| What you should do |
Within this material, state how many lines include the string "value". Reply with the number only.
---
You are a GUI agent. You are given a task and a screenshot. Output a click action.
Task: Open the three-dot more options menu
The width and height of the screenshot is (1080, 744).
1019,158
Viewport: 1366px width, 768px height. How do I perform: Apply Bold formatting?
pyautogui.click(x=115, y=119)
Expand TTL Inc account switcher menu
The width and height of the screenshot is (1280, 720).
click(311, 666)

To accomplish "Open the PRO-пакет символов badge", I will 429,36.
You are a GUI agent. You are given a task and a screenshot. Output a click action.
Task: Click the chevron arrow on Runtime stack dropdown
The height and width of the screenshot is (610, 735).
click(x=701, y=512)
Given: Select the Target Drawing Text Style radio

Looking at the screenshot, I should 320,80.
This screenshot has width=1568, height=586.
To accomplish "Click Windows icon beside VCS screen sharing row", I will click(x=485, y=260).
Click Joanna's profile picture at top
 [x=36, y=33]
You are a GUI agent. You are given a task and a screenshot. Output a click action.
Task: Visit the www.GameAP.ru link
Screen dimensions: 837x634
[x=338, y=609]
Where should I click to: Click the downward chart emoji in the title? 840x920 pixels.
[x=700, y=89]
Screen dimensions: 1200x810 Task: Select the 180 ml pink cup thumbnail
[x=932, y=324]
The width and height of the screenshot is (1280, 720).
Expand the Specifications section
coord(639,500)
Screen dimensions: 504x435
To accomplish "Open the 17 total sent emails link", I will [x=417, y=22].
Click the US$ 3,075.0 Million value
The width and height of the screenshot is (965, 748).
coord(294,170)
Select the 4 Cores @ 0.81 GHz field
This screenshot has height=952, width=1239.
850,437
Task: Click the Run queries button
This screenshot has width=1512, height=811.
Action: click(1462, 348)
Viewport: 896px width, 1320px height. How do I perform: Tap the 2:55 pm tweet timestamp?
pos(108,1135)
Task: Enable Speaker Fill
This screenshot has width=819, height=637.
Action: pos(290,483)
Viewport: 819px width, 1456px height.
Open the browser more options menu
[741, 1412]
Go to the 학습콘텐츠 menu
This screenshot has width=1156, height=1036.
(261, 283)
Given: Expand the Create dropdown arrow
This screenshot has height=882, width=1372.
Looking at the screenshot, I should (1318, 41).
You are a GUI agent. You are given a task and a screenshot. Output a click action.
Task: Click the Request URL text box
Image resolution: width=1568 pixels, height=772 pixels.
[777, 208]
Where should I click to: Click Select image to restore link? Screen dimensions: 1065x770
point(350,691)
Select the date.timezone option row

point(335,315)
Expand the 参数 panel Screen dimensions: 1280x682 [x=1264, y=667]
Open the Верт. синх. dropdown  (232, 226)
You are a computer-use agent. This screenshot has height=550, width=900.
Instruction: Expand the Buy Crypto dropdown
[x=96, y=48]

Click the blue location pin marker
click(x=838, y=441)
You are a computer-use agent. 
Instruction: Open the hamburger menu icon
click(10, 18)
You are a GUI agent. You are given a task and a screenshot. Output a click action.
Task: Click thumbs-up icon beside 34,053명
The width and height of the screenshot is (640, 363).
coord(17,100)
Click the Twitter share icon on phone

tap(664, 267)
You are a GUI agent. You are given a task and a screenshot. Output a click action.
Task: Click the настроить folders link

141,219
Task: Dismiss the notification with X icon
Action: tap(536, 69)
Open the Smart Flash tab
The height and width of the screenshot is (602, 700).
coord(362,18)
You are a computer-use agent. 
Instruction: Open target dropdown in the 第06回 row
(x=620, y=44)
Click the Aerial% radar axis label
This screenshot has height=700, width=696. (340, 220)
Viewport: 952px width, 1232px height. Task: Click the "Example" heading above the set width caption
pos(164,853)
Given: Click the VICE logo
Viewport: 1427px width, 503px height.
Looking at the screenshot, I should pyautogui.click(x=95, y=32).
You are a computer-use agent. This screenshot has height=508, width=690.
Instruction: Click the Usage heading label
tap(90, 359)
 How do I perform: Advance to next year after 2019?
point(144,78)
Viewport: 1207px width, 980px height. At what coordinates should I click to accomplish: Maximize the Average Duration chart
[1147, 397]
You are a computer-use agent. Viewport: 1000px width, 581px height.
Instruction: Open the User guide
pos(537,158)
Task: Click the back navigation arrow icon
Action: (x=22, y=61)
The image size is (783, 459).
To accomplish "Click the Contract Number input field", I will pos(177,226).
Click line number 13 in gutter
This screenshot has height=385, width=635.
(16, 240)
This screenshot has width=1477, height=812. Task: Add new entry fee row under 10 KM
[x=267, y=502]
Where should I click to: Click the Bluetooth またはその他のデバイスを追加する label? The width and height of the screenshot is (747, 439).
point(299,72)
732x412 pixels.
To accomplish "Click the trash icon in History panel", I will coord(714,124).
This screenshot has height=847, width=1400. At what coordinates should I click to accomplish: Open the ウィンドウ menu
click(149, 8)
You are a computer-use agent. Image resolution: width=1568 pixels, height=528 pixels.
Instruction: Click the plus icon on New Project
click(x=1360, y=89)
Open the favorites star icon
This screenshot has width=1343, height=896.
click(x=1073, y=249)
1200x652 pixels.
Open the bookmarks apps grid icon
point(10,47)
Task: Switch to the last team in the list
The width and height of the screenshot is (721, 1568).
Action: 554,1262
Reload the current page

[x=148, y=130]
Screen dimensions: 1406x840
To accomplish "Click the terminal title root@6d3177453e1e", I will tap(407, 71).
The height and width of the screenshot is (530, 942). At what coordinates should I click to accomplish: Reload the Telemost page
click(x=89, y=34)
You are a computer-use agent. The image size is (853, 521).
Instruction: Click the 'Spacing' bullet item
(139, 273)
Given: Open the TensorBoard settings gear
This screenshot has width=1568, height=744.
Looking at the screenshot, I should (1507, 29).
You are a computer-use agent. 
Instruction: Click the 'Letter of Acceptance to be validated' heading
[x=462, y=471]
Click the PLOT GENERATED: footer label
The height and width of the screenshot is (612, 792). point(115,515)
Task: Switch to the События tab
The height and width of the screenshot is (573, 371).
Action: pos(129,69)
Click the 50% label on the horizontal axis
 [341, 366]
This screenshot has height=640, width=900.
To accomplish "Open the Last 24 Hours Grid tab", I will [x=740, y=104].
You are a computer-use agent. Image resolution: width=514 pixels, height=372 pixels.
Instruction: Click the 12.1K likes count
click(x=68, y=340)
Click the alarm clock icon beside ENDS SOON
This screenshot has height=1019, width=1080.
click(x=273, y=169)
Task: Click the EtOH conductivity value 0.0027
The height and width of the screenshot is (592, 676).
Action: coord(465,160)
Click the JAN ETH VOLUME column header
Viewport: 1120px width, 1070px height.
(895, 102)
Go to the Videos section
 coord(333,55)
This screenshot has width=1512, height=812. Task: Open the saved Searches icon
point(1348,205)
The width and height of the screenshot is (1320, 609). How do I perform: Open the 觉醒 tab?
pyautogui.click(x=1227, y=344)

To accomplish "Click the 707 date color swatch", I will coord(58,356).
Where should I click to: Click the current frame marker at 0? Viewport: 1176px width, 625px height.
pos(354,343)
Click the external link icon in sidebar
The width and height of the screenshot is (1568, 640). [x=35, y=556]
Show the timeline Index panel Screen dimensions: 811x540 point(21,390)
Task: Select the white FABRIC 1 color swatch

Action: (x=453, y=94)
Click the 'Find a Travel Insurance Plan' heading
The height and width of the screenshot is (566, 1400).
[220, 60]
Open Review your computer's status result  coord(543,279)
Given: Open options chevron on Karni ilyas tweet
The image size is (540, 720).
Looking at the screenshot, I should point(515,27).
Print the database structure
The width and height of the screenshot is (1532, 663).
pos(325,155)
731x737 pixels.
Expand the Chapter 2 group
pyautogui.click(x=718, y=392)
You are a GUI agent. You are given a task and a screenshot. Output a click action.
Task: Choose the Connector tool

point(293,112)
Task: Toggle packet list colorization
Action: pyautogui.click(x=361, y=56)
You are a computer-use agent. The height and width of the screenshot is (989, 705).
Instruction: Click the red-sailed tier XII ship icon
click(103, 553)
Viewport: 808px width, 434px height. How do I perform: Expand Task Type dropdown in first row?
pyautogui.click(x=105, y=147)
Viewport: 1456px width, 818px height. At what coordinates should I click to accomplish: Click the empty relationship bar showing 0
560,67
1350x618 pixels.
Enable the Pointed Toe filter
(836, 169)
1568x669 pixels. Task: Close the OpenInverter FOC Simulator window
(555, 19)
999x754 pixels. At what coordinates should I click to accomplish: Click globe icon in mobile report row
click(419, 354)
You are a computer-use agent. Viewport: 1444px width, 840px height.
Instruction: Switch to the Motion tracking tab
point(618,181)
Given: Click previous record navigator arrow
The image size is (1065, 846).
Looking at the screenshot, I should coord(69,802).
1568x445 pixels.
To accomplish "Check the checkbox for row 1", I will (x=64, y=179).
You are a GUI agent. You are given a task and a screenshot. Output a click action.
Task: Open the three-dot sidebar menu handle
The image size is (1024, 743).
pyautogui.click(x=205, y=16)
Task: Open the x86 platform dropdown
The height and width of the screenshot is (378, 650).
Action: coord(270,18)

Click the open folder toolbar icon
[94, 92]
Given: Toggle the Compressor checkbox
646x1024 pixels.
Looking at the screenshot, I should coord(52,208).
---
| Solved exercise |
2